On the other hand, it needs to be remembered that the Indian authorities have vacillated to an uncanny degree in combating the Maoists and faltered in their analysis in distilling the tribal elements from the ‘ruffians’. Hence further alienation with the ‘grass-roots’ has occurred with time.
One fails to gauge why Roy is not joining the ranks of the Maoists when we come across the line; “Their journey back to a semblance of dignity is due in large part to the Maoist cadre who have lived and worked and fought by their side for decades.”
Arundhati Roy fails to mention, inter alia, about the Right to Information Act (2005) or the National Rural Employment Guarantee Act (NREGA) which have made independent India proud. On most occasions, she looks at the other side of the coin. She goes for excessive ‘demonisation’ of the government and puts forward wrong data through the argument; “To get the bauxite out of the flat-topped hills, to get iron ore out from under the forest floor, to get 85 per cent of India’s people off their land and into the cities”. It is well known that about 67 per cent of Indians live in the countryside, and not 85 per cent as Roy comments.
One thing is crystal clear though. She is definitely against Operation Green Hunt. She advocates talks with the Maoists. But she does not bring out the negative fallouts of an armed rebellion. What are the solutions offered by Roy? Apart from talks with the Maoists, she does not offer any further clue. I guess Roy is vehemently trying to dissuade the government not to subscribe to Jeremy Bentham’s Utilitarianism or fall into the trap of Neo-Liberalism.

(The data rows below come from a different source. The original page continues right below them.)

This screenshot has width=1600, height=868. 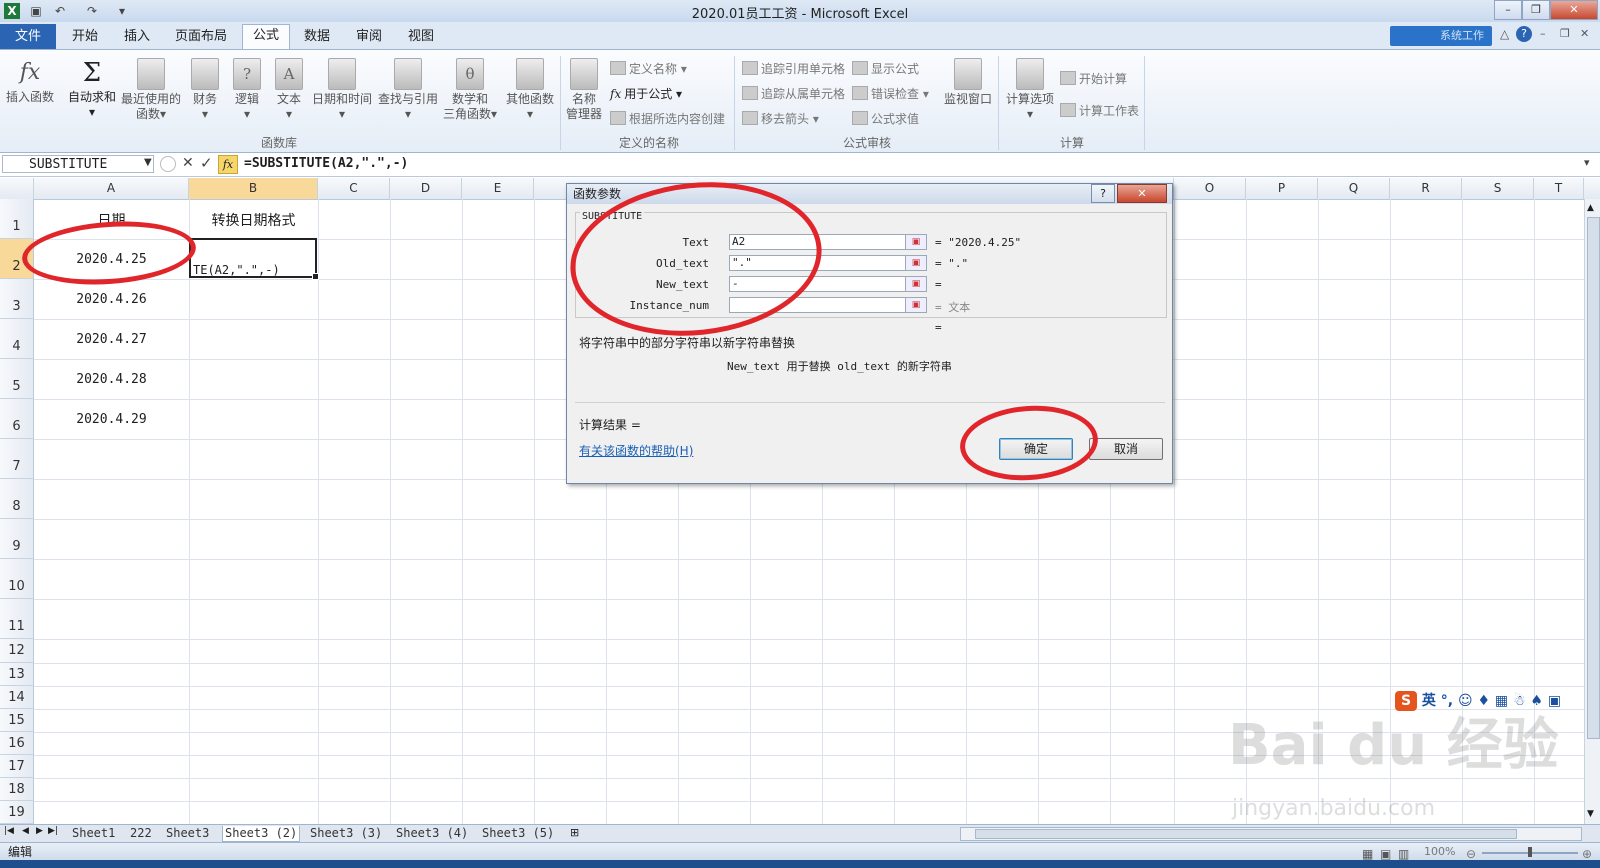 What do you see at coordinates (1100, 110) in the screenshot?
I see `calculate-sheet-button: 计算工作表` at bounding box center [1100, 110].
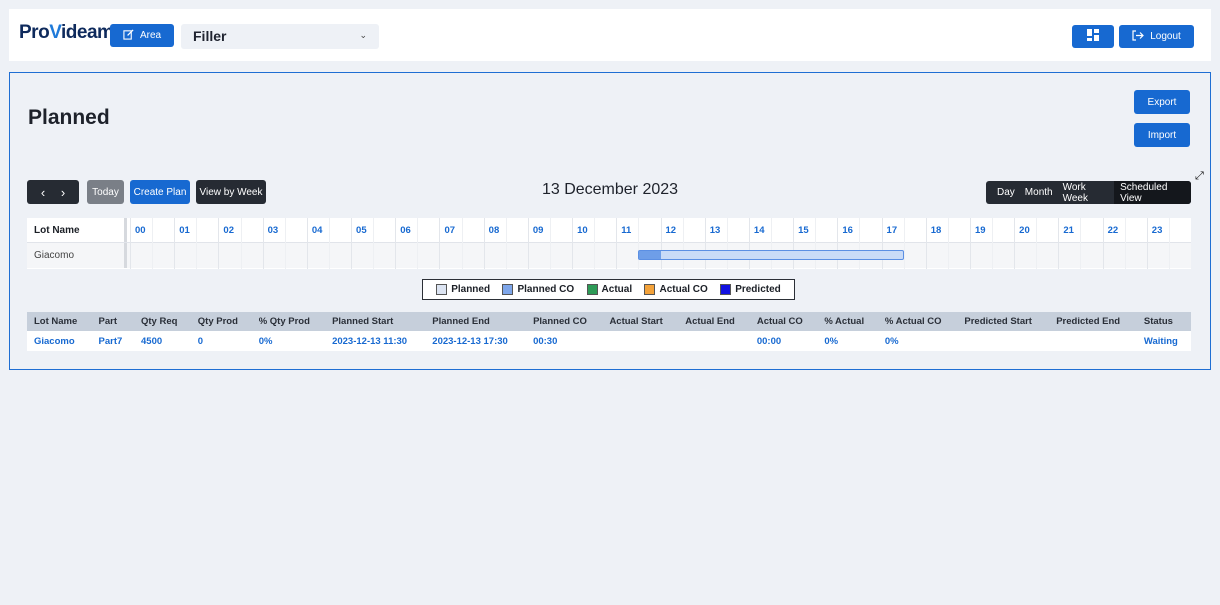 This screenshot has height=605, width=1220. Describe the element at coordinates (150, 36) in the screenshot. I see `area-button-label: Area` at that location.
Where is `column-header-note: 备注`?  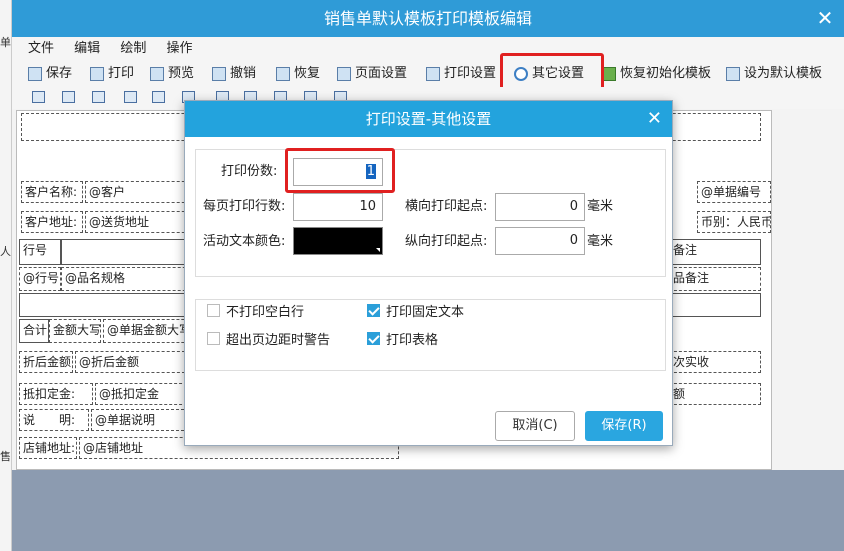
column-header-note: 备注 is located at coordinates (715, 252).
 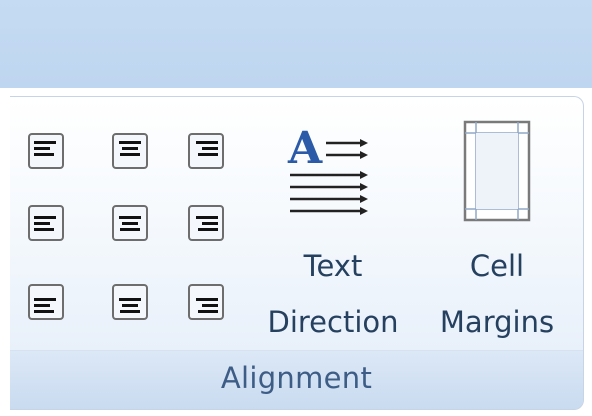 I want to click on group-caption: Alignment, so click(x=296, y=378).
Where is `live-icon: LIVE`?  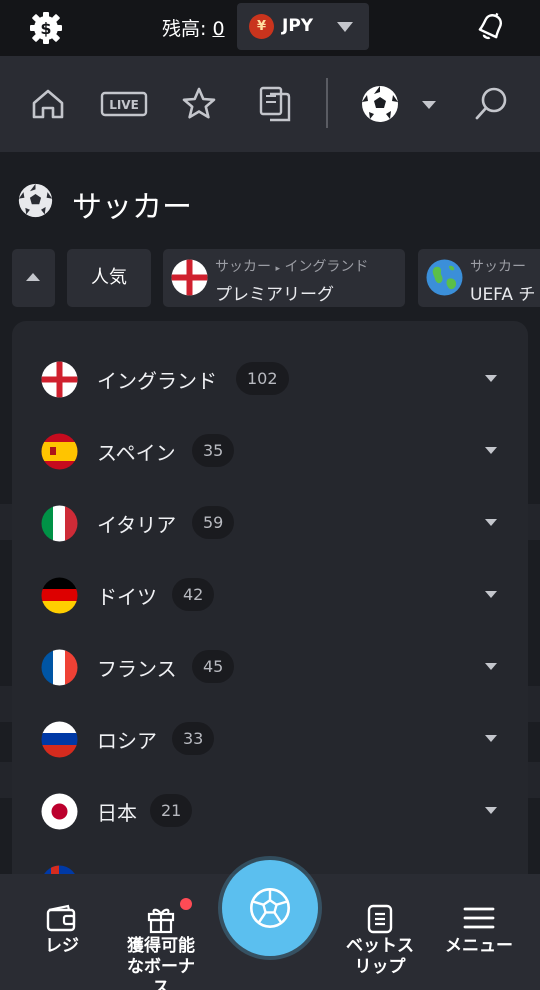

A few words of caution are probably the fallout of this autopsy. The administration needs to reorient its thoughts and be more pro-people. To do so, it shall require overhauling of the machinery at some level and repairing at other levels. Nonetheless, intelligentsia too needs to put a restraint on their verbosity. It would not only be mutually beneficial, but also a catalyst for democracy and for the development of the ‘tribals’ on the whole.